• [Your assignment]:
Nothing outside the range below should be printed. Output exactly the lines from the line with "浜田市 (338, 1730)" to the line with "美脚、フットケア (243, 1280)", both included.

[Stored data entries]
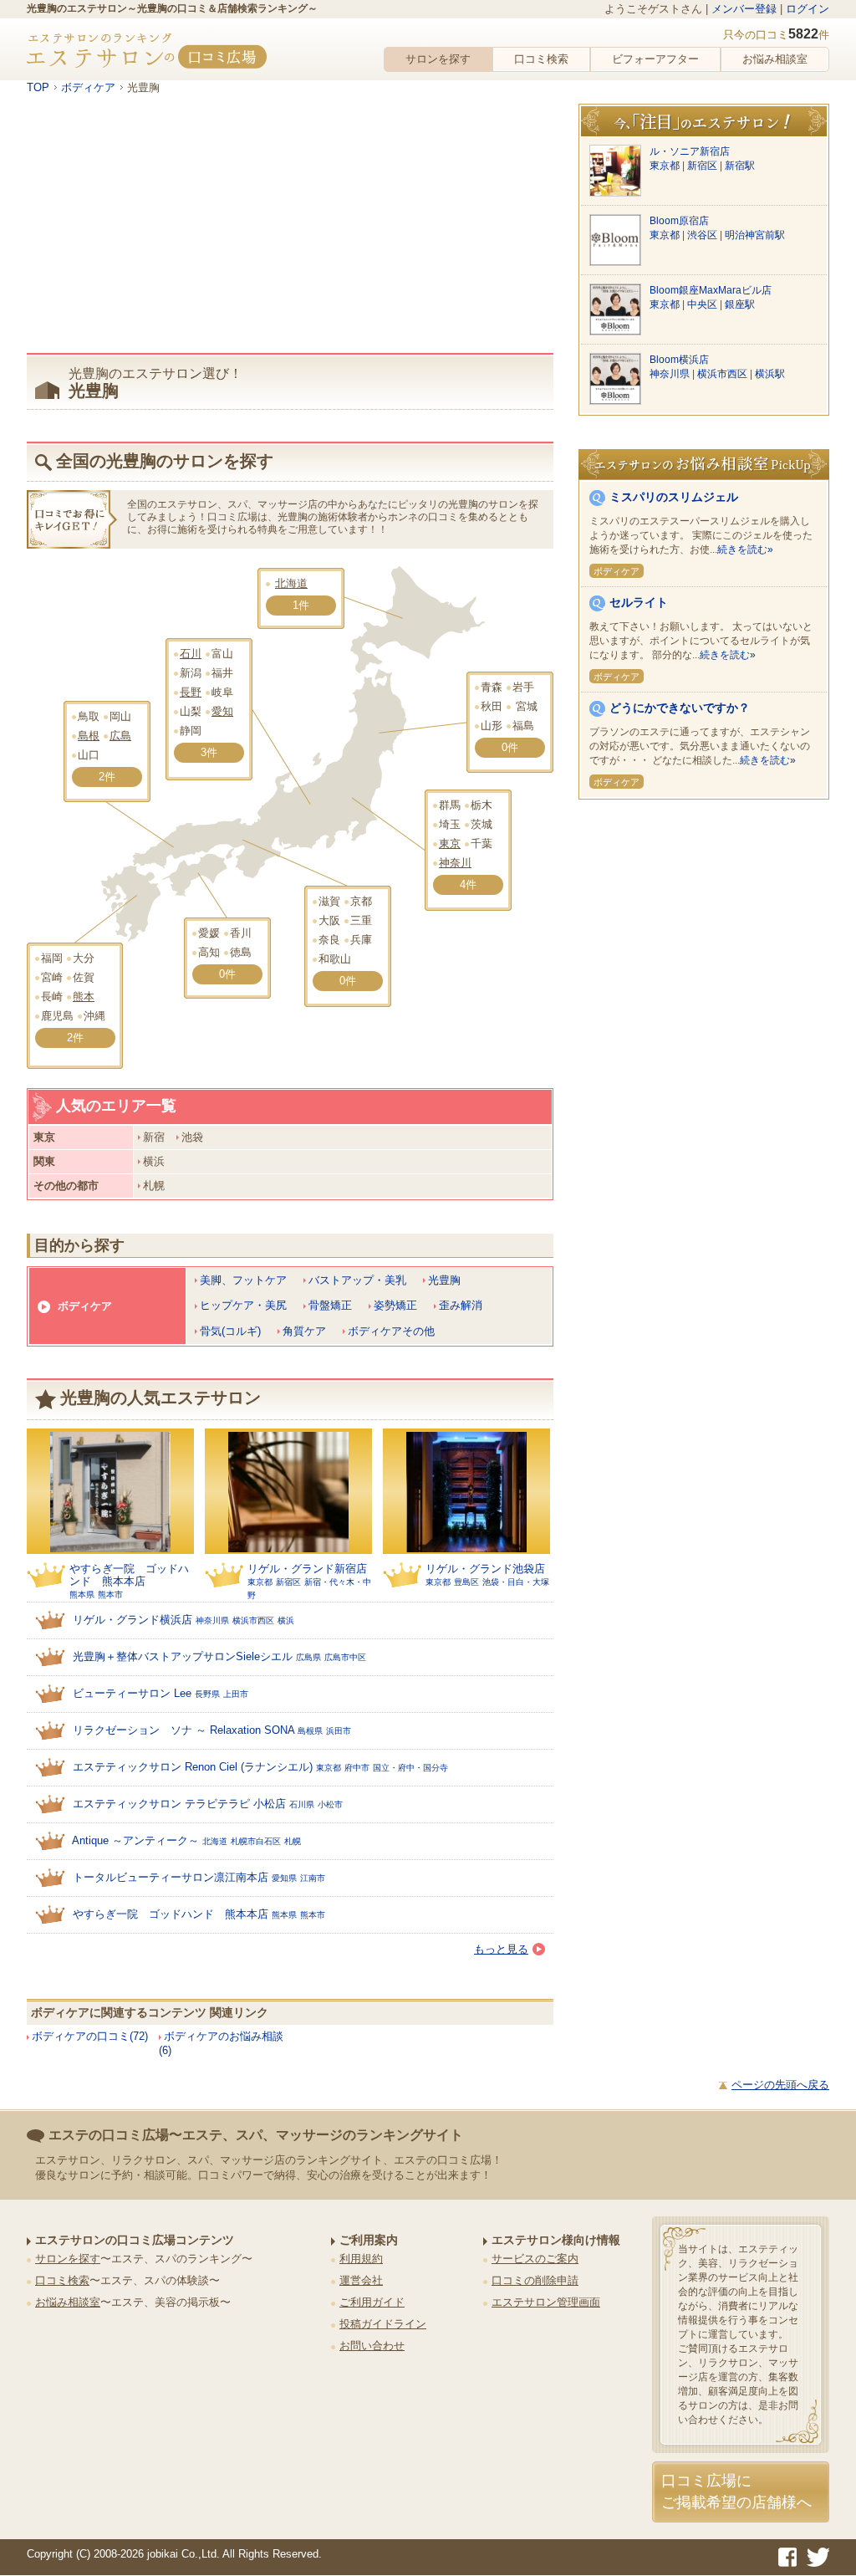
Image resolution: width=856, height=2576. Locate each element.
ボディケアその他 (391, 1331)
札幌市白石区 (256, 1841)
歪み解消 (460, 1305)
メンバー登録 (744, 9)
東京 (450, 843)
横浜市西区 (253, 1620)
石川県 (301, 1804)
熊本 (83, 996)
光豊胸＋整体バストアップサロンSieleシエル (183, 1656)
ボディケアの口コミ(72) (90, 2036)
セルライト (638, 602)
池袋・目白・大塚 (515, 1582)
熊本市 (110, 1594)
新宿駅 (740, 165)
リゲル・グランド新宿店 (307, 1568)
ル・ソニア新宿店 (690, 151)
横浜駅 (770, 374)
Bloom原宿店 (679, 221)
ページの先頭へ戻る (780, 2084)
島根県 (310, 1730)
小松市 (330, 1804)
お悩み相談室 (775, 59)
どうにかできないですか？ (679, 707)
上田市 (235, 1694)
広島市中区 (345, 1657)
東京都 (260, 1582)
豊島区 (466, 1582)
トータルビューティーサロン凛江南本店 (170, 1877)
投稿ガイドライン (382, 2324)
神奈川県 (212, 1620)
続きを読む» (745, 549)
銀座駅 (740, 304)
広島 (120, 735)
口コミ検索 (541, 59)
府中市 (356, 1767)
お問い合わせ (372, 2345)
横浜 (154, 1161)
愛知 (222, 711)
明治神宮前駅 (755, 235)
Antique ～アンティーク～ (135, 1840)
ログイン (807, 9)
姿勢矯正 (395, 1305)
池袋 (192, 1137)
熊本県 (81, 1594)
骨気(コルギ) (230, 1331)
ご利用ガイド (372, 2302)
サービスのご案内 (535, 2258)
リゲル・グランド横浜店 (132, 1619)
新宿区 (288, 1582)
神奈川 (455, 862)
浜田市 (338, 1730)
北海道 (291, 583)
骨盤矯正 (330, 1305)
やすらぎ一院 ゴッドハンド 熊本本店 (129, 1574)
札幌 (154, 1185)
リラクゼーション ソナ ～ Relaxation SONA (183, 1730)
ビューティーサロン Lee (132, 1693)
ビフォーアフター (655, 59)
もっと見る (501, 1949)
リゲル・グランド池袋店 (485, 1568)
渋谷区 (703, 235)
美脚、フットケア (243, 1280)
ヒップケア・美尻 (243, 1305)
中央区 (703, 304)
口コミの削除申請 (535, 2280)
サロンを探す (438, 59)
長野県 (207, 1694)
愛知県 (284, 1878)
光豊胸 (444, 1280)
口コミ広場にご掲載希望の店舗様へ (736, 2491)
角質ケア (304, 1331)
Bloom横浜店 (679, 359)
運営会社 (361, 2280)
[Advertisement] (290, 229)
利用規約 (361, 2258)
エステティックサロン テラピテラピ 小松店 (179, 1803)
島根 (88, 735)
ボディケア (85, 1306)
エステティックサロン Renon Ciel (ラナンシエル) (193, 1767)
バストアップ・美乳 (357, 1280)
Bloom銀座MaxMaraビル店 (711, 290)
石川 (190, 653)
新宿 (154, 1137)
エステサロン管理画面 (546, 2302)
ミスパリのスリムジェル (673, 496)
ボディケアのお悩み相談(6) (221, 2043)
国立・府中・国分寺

• [Written solution]:
浜田市 (338, 1730)
北海道 (291, 583)
骨盤矯正 (330, 1305)
やすらぎ一院 ゴッドハンド 熊本本店 (129, 1574)
札幌 (154, 1185)
リラクゼーション ソナ ～ Relaxation SONA (183, 1730)
ビューティーサロン Lee (132, 1693)
ビフォーアフター (655, 59)
もっと見る (501, 1949)
リゲル・グランド池袋店 (485, 1568)
渋谷区 (703, 235)
美脚、フットケア (243, 1280)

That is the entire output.